ABOUT THIS TASK: Give back all of the records underneath exactly, with no omissions.

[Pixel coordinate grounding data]
◆ ◆ ◆ ◆ ◆

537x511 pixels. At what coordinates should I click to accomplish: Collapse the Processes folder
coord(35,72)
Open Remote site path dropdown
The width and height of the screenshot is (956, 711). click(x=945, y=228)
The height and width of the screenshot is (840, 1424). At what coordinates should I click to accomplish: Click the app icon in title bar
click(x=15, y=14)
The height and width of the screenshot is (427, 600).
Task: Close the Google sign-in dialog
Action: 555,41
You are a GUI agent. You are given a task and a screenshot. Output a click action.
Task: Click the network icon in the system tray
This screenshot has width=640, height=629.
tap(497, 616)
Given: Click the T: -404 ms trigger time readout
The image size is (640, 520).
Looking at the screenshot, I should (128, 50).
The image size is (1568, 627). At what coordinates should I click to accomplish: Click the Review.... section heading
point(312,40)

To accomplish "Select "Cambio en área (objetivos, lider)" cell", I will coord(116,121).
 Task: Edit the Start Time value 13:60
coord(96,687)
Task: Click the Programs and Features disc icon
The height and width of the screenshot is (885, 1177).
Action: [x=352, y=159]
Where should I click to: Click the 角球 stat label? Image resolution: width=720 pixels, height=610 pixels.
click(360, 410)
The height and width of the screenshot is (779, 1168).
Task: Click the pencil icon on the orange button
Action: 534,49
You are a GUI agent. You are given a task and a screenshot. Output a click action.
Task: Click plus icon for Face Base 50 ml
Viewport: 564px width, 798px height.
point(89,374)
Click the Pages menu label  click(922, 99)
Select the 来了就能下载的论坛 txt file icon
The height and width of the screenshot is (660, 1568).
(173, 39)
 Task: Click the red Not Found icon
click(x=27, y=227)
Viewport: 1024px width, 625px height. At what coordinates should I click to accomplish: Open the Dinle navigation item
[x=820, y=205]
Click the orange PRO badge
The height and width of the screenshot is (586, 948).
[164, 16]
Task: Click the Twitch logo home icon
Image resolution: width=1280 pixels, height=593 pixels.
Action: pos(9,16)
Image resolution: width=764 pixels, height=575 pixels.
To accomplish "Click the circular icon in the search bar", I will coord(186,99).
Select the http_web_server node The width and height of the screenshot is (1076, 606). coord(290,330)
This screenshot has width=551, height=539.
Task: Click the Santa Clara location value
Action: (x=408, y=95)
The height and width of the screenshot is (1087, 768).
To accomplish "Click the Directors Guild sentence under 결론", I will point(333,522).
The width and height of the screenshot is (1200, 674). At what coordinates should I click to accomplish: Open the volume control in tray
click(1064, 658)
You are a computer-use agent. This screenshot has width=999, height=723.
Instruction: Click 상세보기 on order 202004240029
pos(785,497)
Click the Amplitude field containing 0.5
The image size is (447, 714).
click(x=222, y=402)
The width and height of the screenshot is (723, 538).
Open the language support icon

◆ ◆ ◆ ◆ ◆

WRITTEN ANSWER:
537x511 pixels. At what coordinates should I click to accomplish: Collapse the Processes folder
coord(35,72)
Open Remote site path dropdown
The width and height of the screenshot is (956, 711). click(x=945, y=228)
The height and width of the screenshot is (840, 1424). At what coordinates should I click to accomplish: Click the app icon in title bar
click(x=15, y=14)
The height and width of the screenshot is (427, 600).
Task: Close the Google sign-in dialog
Action: 555,41
You are a GUI agent. You are given a task and a screenshot. Output a click action.
Task: Click the network icon in the system tray
This screenshot has width=640, height=629.
tap(497, 616)
Given: Click the T: -404 ms trigger time readout
The image size is (640, 520).
Looking at the screenshot, I should (128, 50).
The image size is (1568, 627). At what coordinates should I click to accomplish: Click the Review.... section heading
point(312,40)

To accomplish "Select "Cambio en área (objetivos, lider)" cell", I will coord(116,121).
 Task: Edit the Start Time value 13:60
coord(96,687)
Task: Click the Programs and Features disc icon
The height and width of the screenshot is (885, 1177).
Action: [x=352, y=159]
Where should I click to: Click the 角球 stat label? Image resolution: width=720 pixels, height=610 pixels.
click(360, 410)
The height and width of the screenshot is (779, 1168).
Task: Click the pencil icon on the orange button
Action: 534,49
You are a GUI agent. You are given a task and a screenshot. Output a click action.
Task: Click plus icon for Face Base 50 ml
Viewport: 564px width, 798px height.
point(89,374)
Click the Pages menu label  click(922, 99)
Select the 来了就能下载的论坛 txt file icon
The height and width of the screenshot is (660, 1568).
(173, 39)
 Task: Click the red Not Found icon
click(x=27, y=227)
Viewport: 1024px width, 625px height. At what coordinates should I click to accomplish: Open the Dinle navigation item
[x=820, y=205]
Click the orange PRO badge
The height and width of the screenshot is (586, 948).
[164, 16]
Task: Click the Twitch logo home icon
Image resolution: width=1280 pixels, height=593 pixels.
Action: pos(9,16)
Image resolution: width=764 pixels, height=575 pixels.
To accomplish "Click the circular icon in the search bar", I will coord(186,99).
Select the http_web_server node The width and height of the screenshot is (1076, 606). coord(290,330)
This screenshot has width=551, height=539.
Task: Click the Santa Clara location value
Action: (x=408, y=95)
The height and width of the screenshot is (1087, 768).
To accomplish "Click the Directors Guild sentence under 결론", I will point(333,522).
The width and height of the screenshot is (1200, 674). At what coordinates should I click to accomplish: Open the volume control in tray
click(1064, 658)
You are a computer-use agent. This screenshot has width=999, height=723.
Instruction: Click 상세보기 on order 202004240029
pos(785,497)
Click the Amplitude field containing 0.5
The image size is (447, 714).
click(x=222, y=402)
The width and height of the screenshot is (723, 538).
Open the language support icon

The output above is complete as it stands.